Coelenterata

Archiasterella hirundo sclerite, from Porter (2008).

Belongs within: Eumetazoa.
Contains: Trilobozoa, Ctenophora, Cnidaria.

The cactus animals
Published 24 January 2008
Chancelloria, from Bengtson (2004).

Chancelloriids are arguably the most frustrating group of fossil Problematica. In the cases of machaeridians, Microdictyon and palaeoscolecidans, the identification of articulated specimens revolutionised our understanding of the sclerite-bearing animal. In the case of chancelloriids, despite the availability of a number of well-preserved articulated specimens, we remain very much in the dark. We know what the animals looked like, we have a reasonably good idea of how they were put together, we can infer a lot about their probable life-style. And after all that, we’re left with something that just doesn’t make a lot of sense.
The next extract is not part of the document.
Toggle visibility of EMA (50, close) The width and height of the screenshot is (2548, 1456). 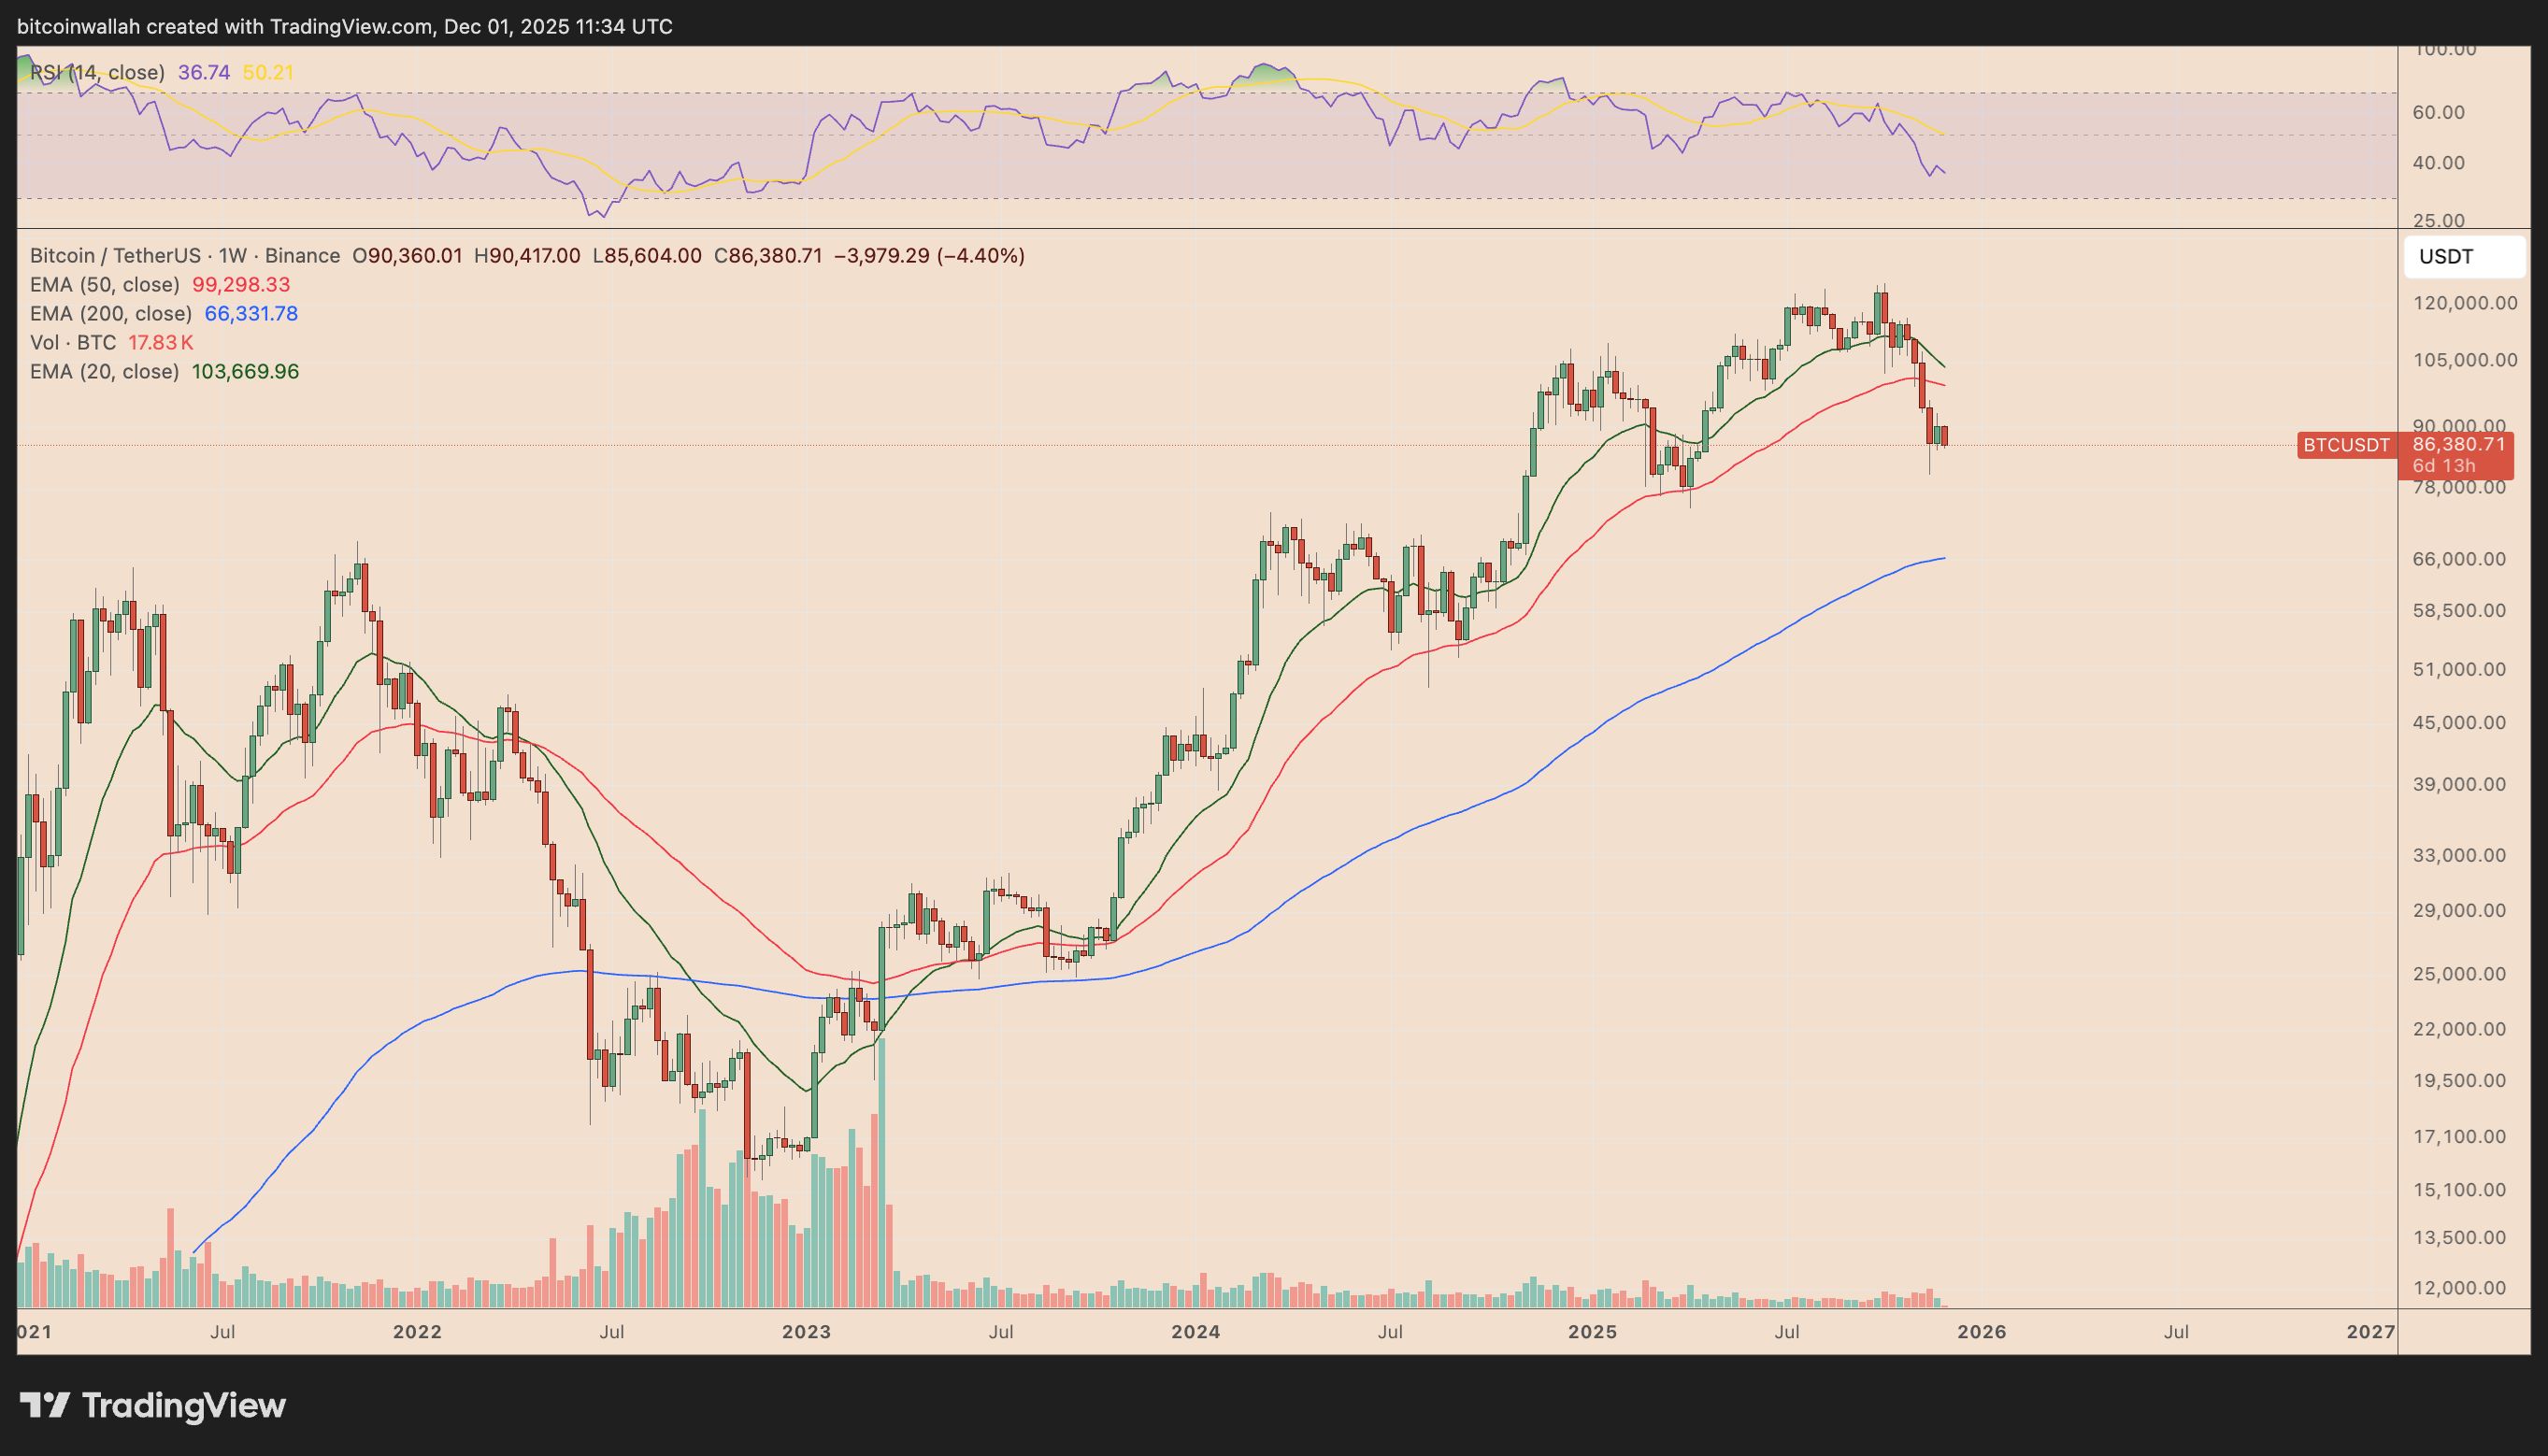(x=105, y=285)
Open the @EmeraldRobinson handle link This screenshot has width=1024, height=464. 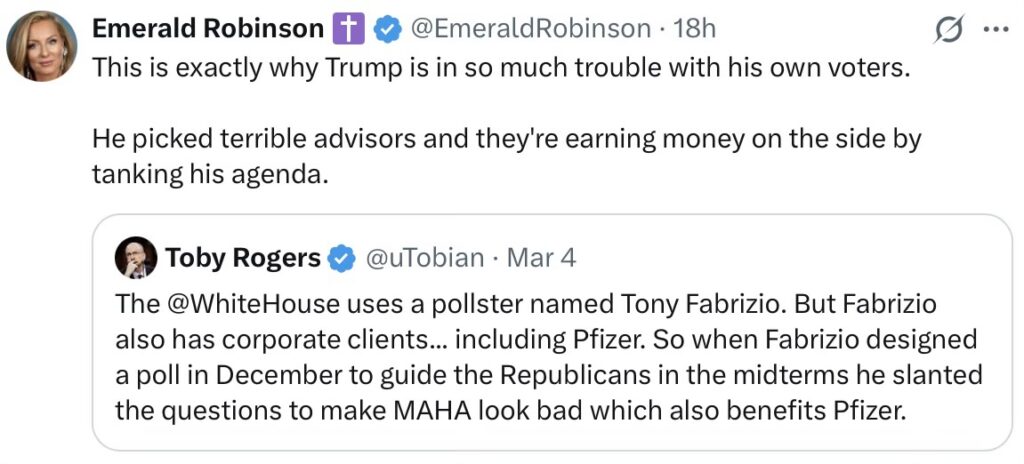coord(530,29)
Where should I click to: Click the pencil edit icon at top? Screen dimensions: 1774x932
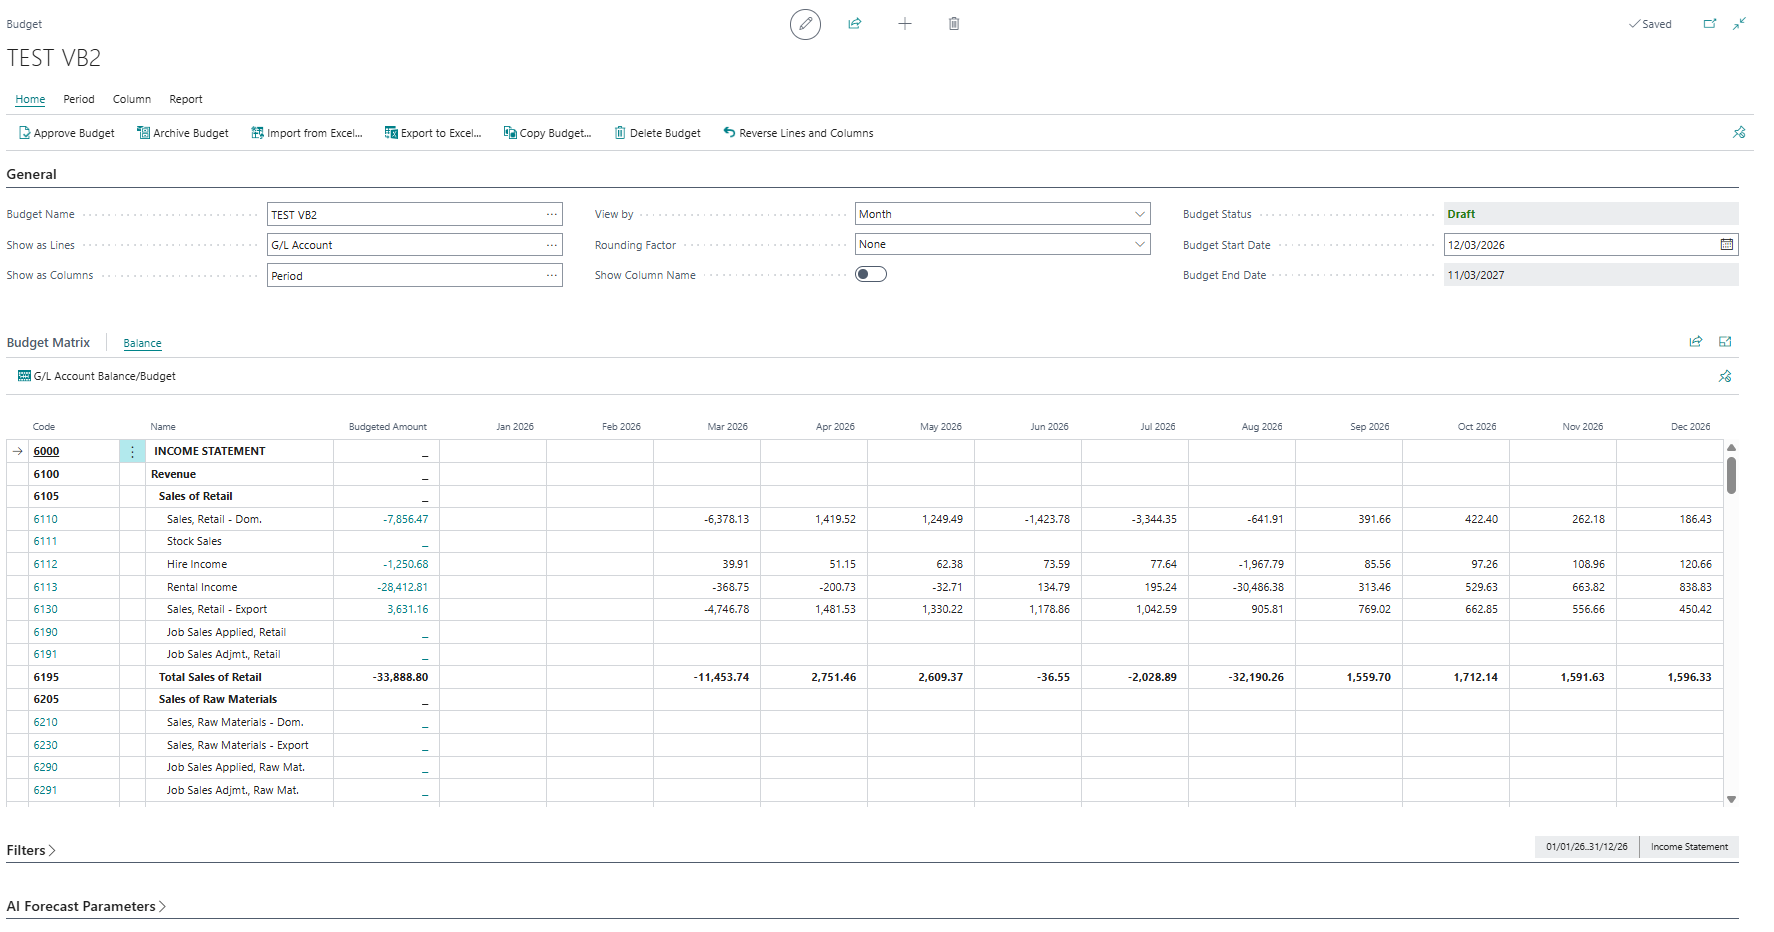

As you can see in the figure above, chancelloriids were sessile animals, probably filter feeders, with an external covering of star-shaped sclerites. Bengtson (2004) compares their appearance to a cactus, which sounds like a pretty good description to me. Different species varied somewhat in overall shape, from the cylindrical Chancelloria to the more globular Allonnia. Chancelloriids were restricted to the Cambrian and became extinct by the end of that period (Janussen et al. 2002). Some specimens show a root thickening at the base of the animal that probably served to anchor it in soft sediment.

Chancelloriid sclerite with close-up of basal foramina, from Janussen et al. (2002).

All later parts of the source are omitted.